We’re also doing more organised series of content. Our insight centres, for example, are a month-long series of content on a very specific and often-more-technical issue. Another is our ‘You and your team’ series, which looks at management relationships and teams. Those encourage us to be more active in commissioning around those subjects.

The rest of what we publish is the result of individual editors’ relationships with authors and working out what’s on their minds on an ongoing basis. A lot of those authors also work on magazine articles and books, so that’s where we can really produce content across platforms.

How is the team structured to ensure you are creating high-quality, high-value content?

We have a pretty focused team of digital editors who carry out a lot of the roles outlined above. We also have a developer and an audio producer in that team. But all of the editors who work on the magazine and the books also contribute to the web – so they are also part of our team and part of our success.
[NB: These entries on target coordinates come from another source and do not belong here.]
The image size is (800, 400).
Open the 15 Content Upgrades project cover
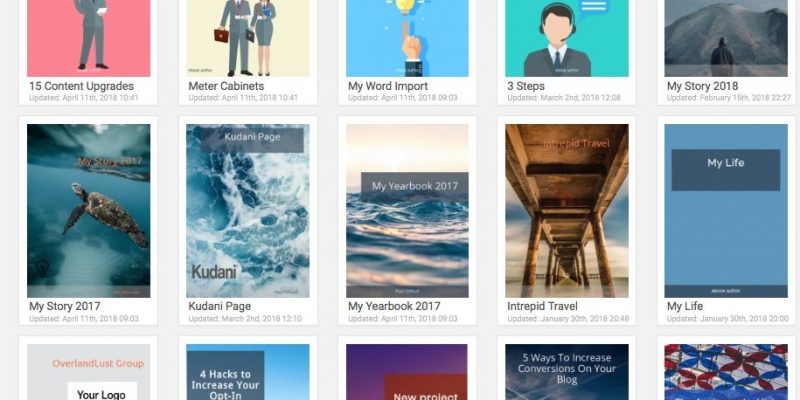[88, 38]

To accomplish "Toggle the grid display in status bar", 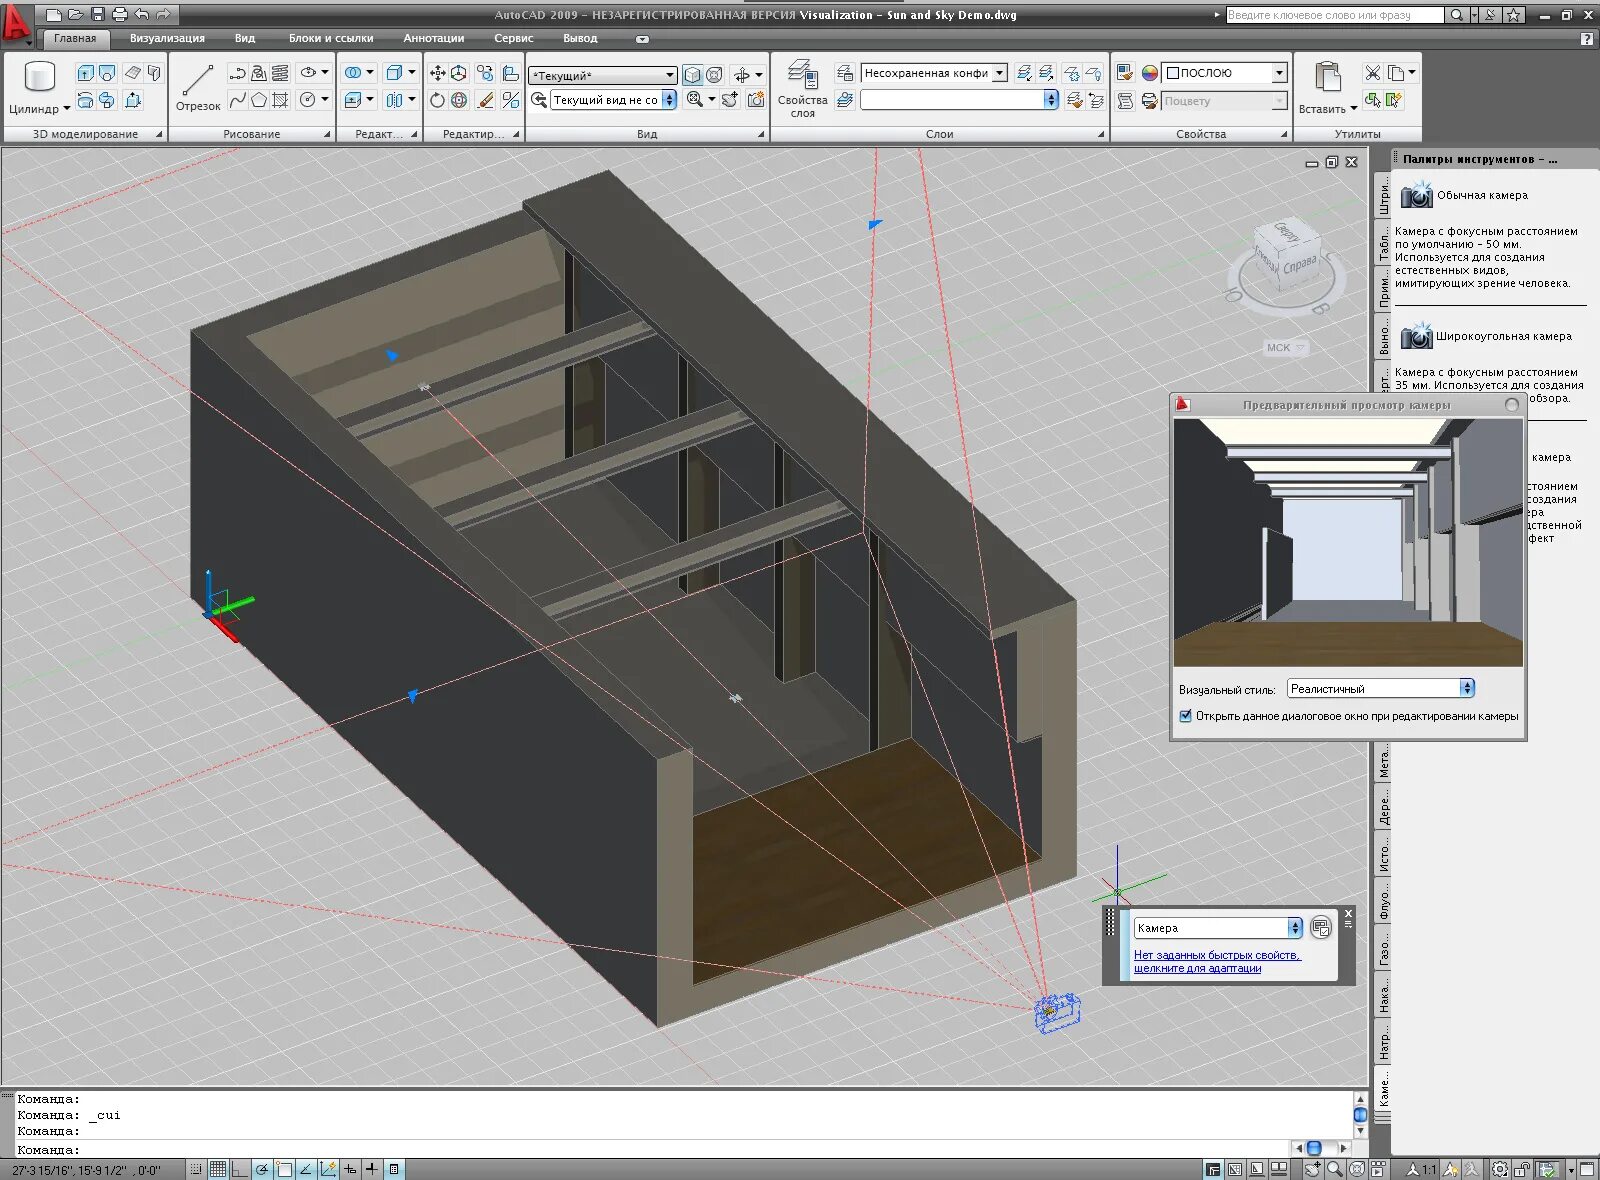I will pyautogui.click(x=217, y=1169).
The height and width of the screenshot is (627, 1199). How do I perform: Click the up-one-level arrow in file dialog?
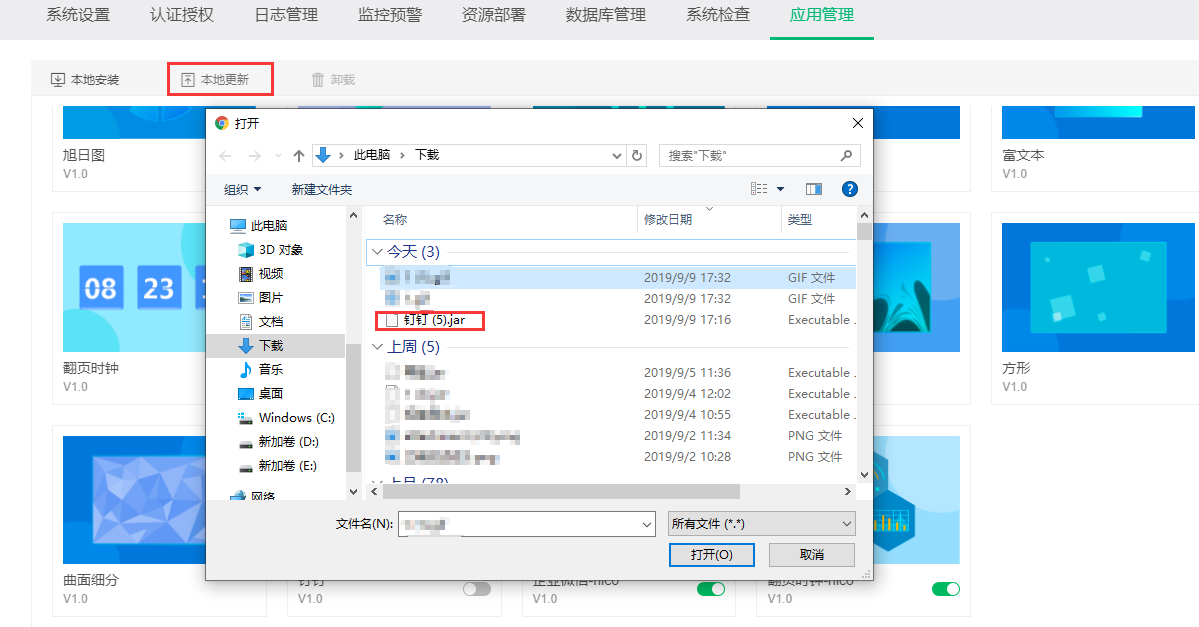point(299,156)
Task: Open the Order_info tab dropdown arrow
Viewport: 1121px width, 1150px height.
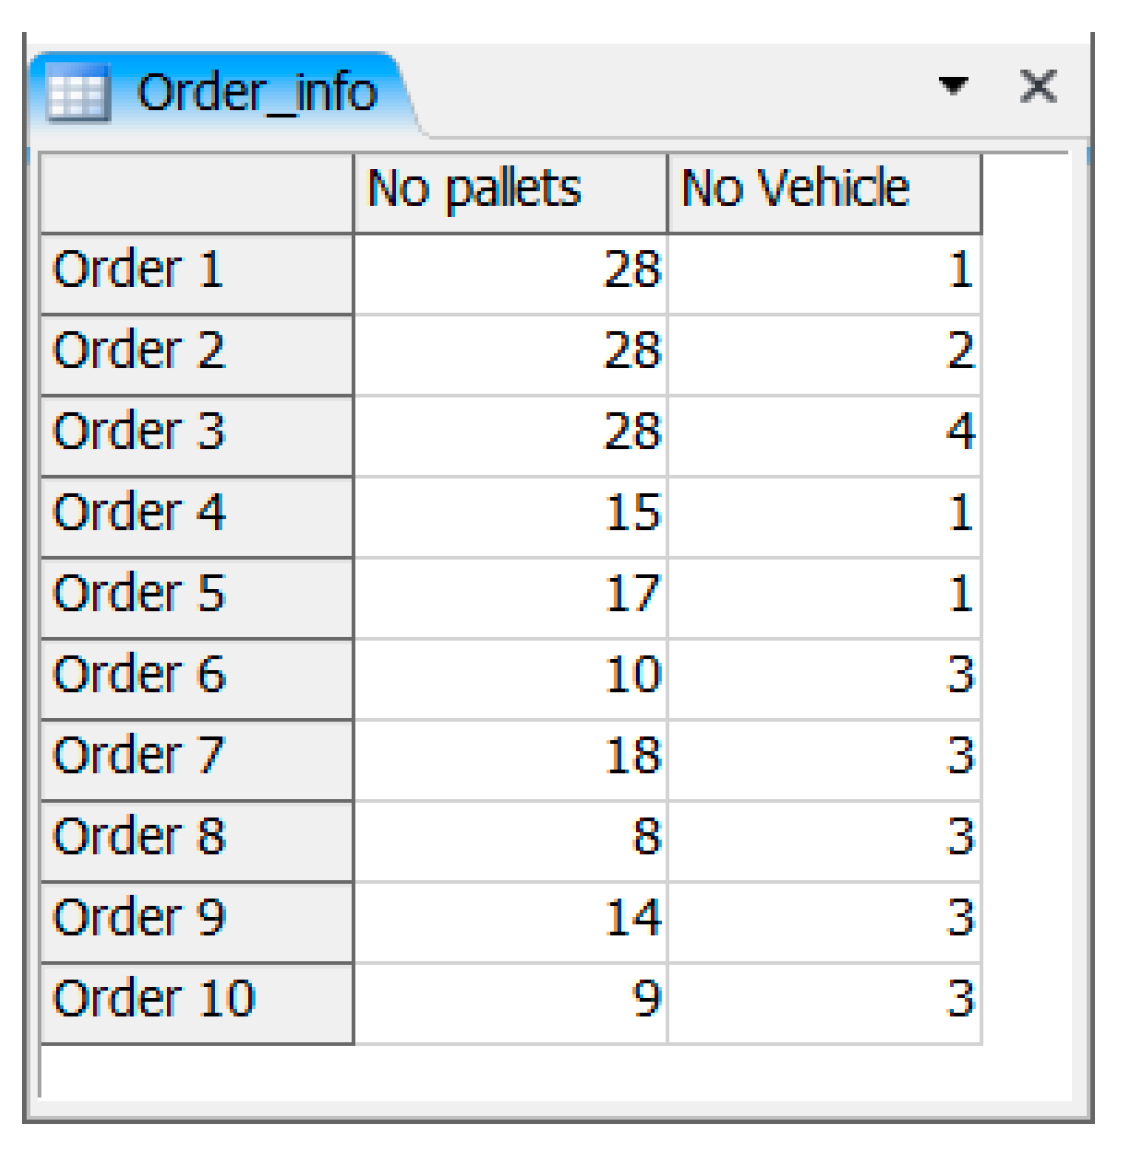Action: 953,86
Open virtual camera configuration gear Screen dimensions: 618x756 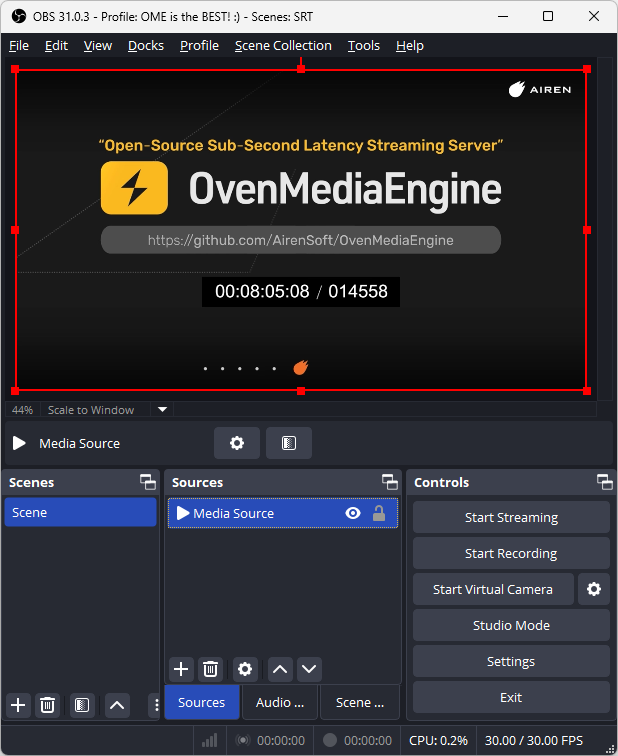tap(594, 589)
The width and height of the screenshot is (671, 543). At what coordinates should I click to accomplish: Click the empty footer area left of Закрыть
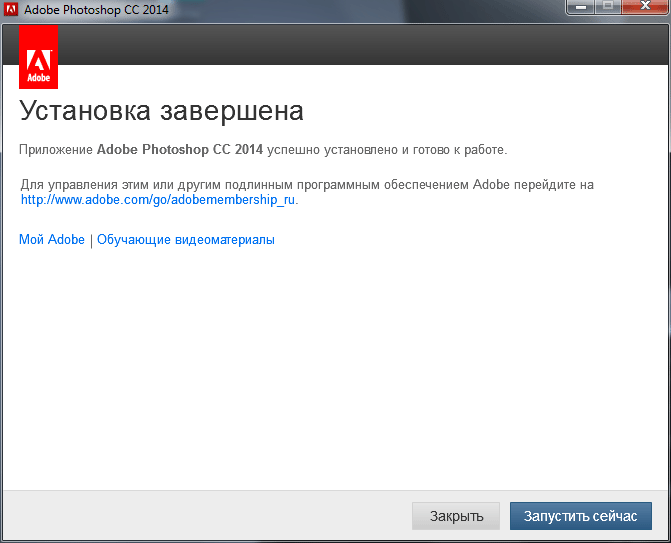point(200,516)
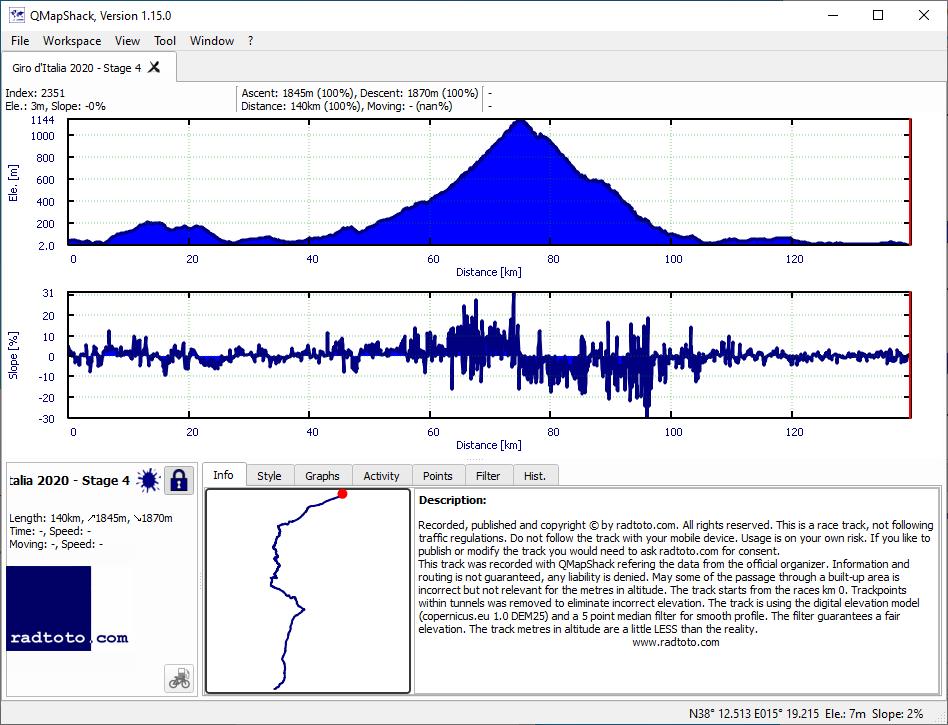
Task: Switch to the Filter tab
Action: pyautogui.click(x=488, y=476)
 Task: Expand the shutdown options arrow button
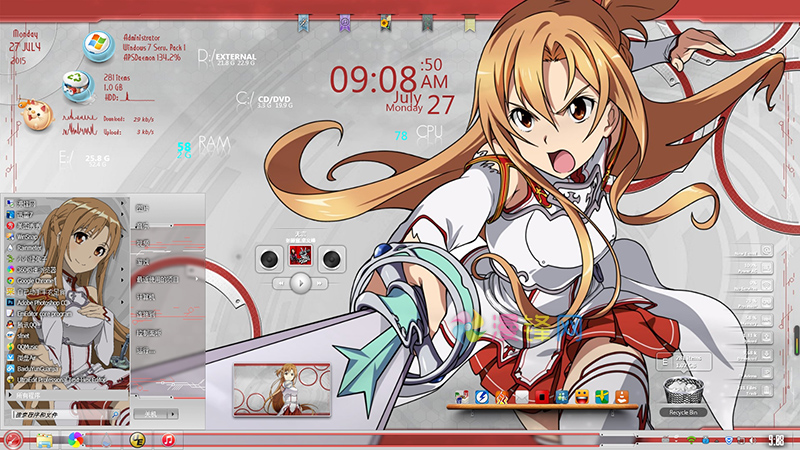(173, 413)
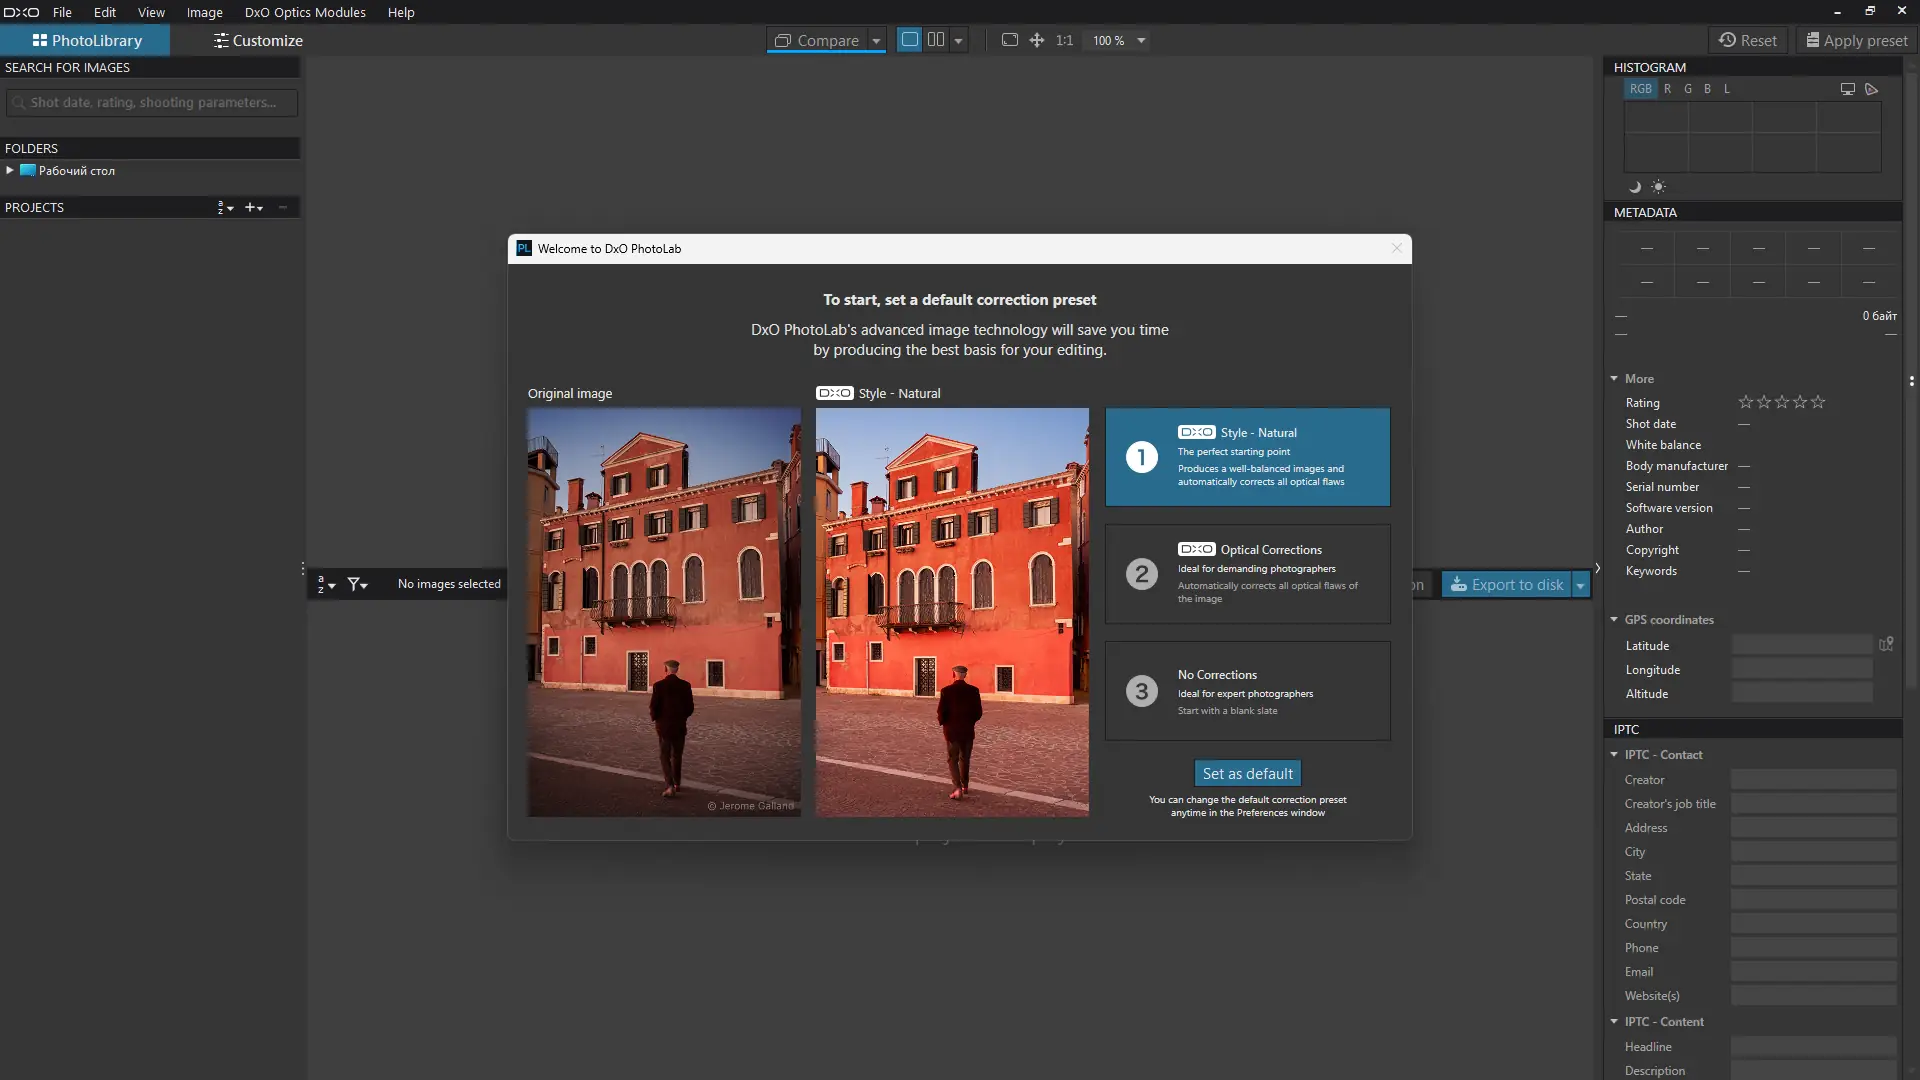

What’s your own background and how did you come to be an HBR editor?

My own background is pretty varied. I started my career in academic book publishing but, living in the Bay area in the ‘90s, it was almost impossible not to end up working with a start-up. I did that for a while but then moved to the UK, where I ran chef Delia Smith’s website. Following that, I took some time off to write fiction and worked on some other food websites. Then I joined HBR and, although I didn’t have the subject matter background, I had worked in places where management was a huge issue and I was interested in that as a result.

Does that suggest the approach to hiring at HBR is focused on finding people dedicated to high-quality content, accuracy and rigour – and that, while important, deep knowledge of the subject matter is a bonus?

I think we look for both if we can, but it’s fair to say that we look hard for people with the principles of good journalism. We have a mix of people here. We have editors who are very specialized in different aspects of management and have been studying those things for years. But we also have editors who are really flexible and can do things in lots of subject areas within management and have other skills in terms of telling stories. 

How do you measure whether all of these approaches are working and delivering for you? What’s the approach to measurement and analytics at HBR?

I could talk about analytics for hours! We are very focused on measuring the performance of our content. A good example is measurement around social. Social media has been very important for us, and it accounts for almost half of our traffic. While the brand is very strong, that can sometimes be a hindrance in reaching new readers. Some people feel like HBR isn’t for them, but through social we are able to get them to the content before the brand and show them that it is useful and it is relevant to them. So we do a lot of measurement around who we are reaching with social. Another really important measure is the frequency of visits to our site. That is still the best measure of how we are doing editorially. We are seeing more people returning more frequently, and that is what tells me we are heading in the right direction.